I need some way of knowing that if a class has been declared, that I need to 
wait until its declaration is evaluated so that I can access variables from its 
scope.

note: since Jeff made this assumption above, I dont want the class to be in the 
scope where include is called, I just want to know that I can access variables 
from with-in its scope.

This is a massive change in the puppet language that will completely break 
backwards compatibility and require a rewrite of most people's code. Is it that 
much of a burdon to maintain include and ween people off of it slowly?

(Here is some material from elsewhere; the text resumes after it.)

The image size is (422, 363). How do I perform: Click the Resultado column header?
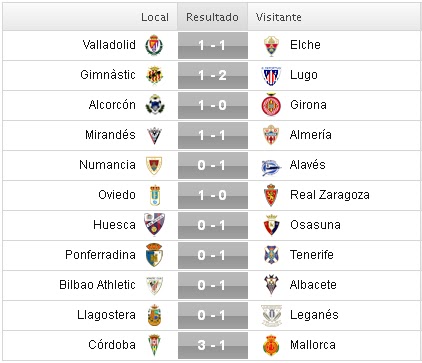212,17
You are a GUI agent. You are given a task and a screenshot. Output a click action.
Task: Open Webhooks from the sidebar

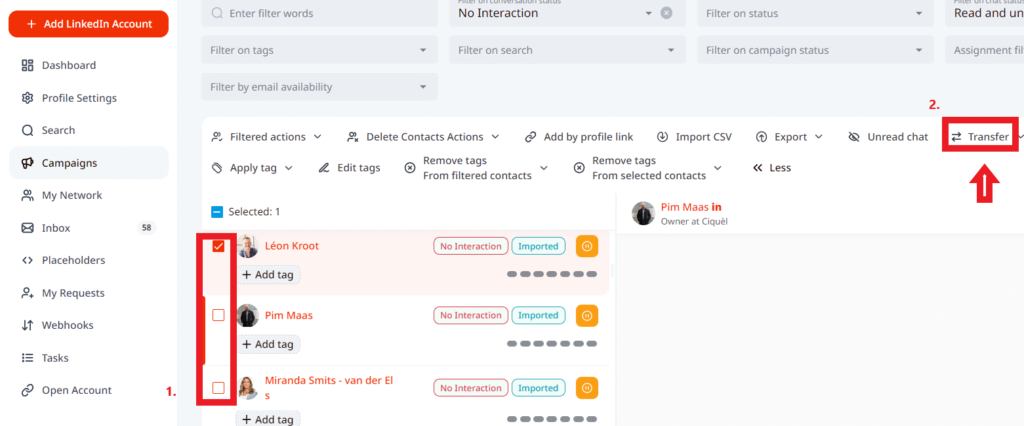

Also, so that everyone is on the same page, have we considered that this 
effects all things that rely on dynamic scoping:

* variables - behavior needs to change
* resource defaults - the previous behavior was not desirable
* stages - new feature, so it probably doesn't matter
* implicit tags
----------------------------------------
Bug #5046: Mixed invocation of parameterized classes leads to order 
dependencies, should be disallowed
https://projects.puppetlabs.com/issues/5046

Author: Paul Berry
Status: Needs design decision
Priority: Normal
Assignee: 
Category: language
Target version: Statler
Affected Puppet version: 
Keywords: parameterized_classes
Branch: 


When a parameterized class has default values for all of its parameters, it may 
be invoked using either "include" or "class { ... }" notation.  The "include" 
notation is idempotent; the "class { ... }" notation isn't.  As a result, there 
is an order dependency.  This works:

<pre>
class foo($param = defaultvalue) {
  notify { $param: }
}

class { foo: param => value }
include foo
</pre>

But this produces an error:

<pre>
class foo($param = defaultvalue) {
  notify { $param: }
}

include foo
class { foo: param => value }
</pre>

In large manifests, it is not always obvious (or even well-defined) what order 
statements will be executed in.  To avoid user confusion, I think it would be 
preferable if both these examples produced an error message saying something 
like "class foo already invoked using 'class { ... }' syntax, cannot also 
invoke using 'include'".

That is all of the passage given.